Streptosolen is a monotypic genus of flowering plants in the family Solanaceae. It is closely related to the genus Browallia, within which it was originally placed. The single species, Streptosolen jamesonii, the marmalade bush or fire bush, is an evergreen shrub bearing loose clusters of flowers which change gradually from yellow to red as they develop, resulting in an overall appearance resembling orange marmalade (whence the name), found in open woodlands in Colombia, Venezuela, Ecuador, and Peru. The plant has become naturalized in certain localities in Hawaii.

The red colouration (at maturity) of the flowers of Streptosolen jamesonii is typical of that of bird-pollinated flowers, as also is their lack of a strong scent and secretion of a great deal of nectar. The iridescent green hummingbird species Chlorostilbon poortmani, the short-tailed emerald, is a frequent visitor to the flowers of Streptosolen jamesonii, pollinating them as it hovers to sip their nectar.

==Names==
In its native Ecuador, the plant has the Spanish common names flor de quinde ('hummingbird flower'), flor del sol ('flower of the sun') and jaboncillo ('little soap'). Note: the South American Spanish word quinde (hummingbird) is derived from the Quechua word quindi, having the same meaning. The word passed into Spanish because there was no pre-existing Spanish word for a family of birds found only in the New World.

Hunziker (2001) gives the further common names for the plant in Ecuador nacha, agua de oro ('water of gold'), and guizcho de bosque.

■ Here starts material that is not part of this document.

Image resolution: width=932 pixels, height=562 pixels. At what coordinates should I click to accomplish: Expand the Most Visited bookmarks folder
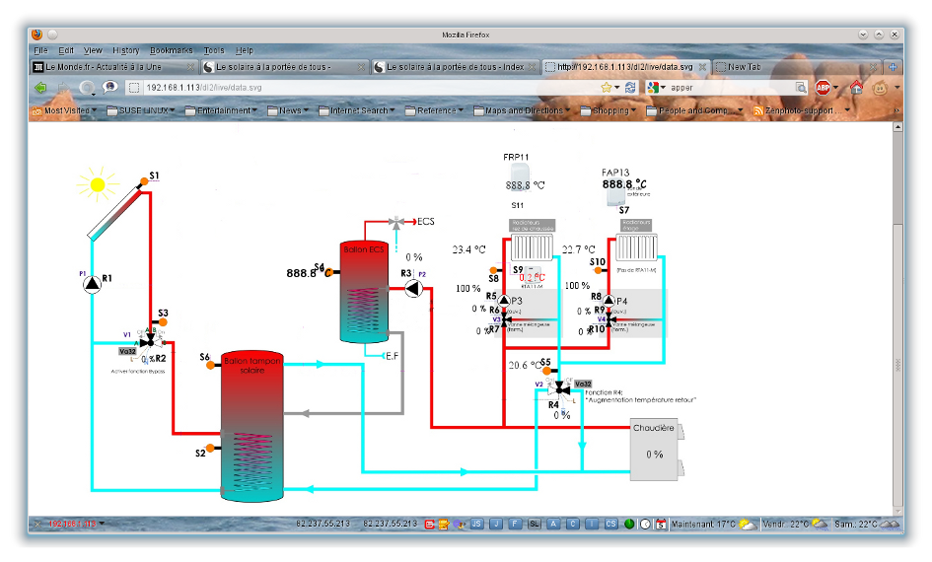pyautogui.click(x=65, y=110)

Two other English vernacular names sometimes applied to the shrub are Orange Browallia and Yellow Heliotrope shrub

==Description==
Straggling, evergreen, shrub, clothed in rough, short hairs, 1.5–2 m in height, densely branched, bearing abundant glandular trichomes. Stems generally tall and slender. Leaves ovate to elliptic, petiolate, subcoriaceous, green to dark green, with a pattern of fine wrinkles, lower surfaces of blades with prominent nerves, the upper surface lacking stomata.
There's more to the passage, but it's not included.